Existence of cyclic Gray codes for a wide range of subset levels

Optimal algorithms with constant time per generated set

Reduction of open cases to a generalized middle levels conjecture

Abstract

We consider the algorithmic problem of generating each subset of $[n]:=\{1,2,\ldots,n\}$ whose size is in some interval $[k,l]$, $0\leq k\leq l\leq n$, exactly once (cyclically) by repeatedly adding or removing a single element, or by exchanging a single element. For $k=0$ and $l=n$ this is the classical problem of generating all $2^n$ subsets of $[n]$ by element additions/removals, and for $k=l$ this is the classical problem of generating all $\binom{n}{k}$ subsets of $[n]$ by element exchanges.

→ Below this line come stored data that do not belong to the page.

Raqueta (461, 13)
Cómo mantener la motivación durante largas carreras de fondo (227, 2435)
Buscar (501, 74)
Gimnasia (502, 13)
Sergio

We prove the existence of such cyclic minimum-change enumerations for a large range of values $n$, $k$, and $l$, improving upon and generalizing several previous results. For all these existential results we provide optimal algorithms to compute the corresponding Gray codes in constant $\mathcal{O}(1)$ time per generated set and $\mathcal{O}(n)$ space. Rephrased in terms of graph theory, our results establish the existence of (almost) Hamilton cycles in the subgraph of the $n$-dimensional cube $Q_n$ induced by all levels $[k,l]$. We reduce all remaining open cases to a generalized version of the middle levels conjecture, which asserts that the subgraph of $Q_{2k+1}$ induced by all levels $[k-c,k+1+c]$, $c\in\{0,1,\ldots,k\}$, has a Hamilton cycle. We also prove an approximate version of this generalized conjecture, showing that this graph has a cycle that visits a $(1-o(1))$-fraction of all vertices.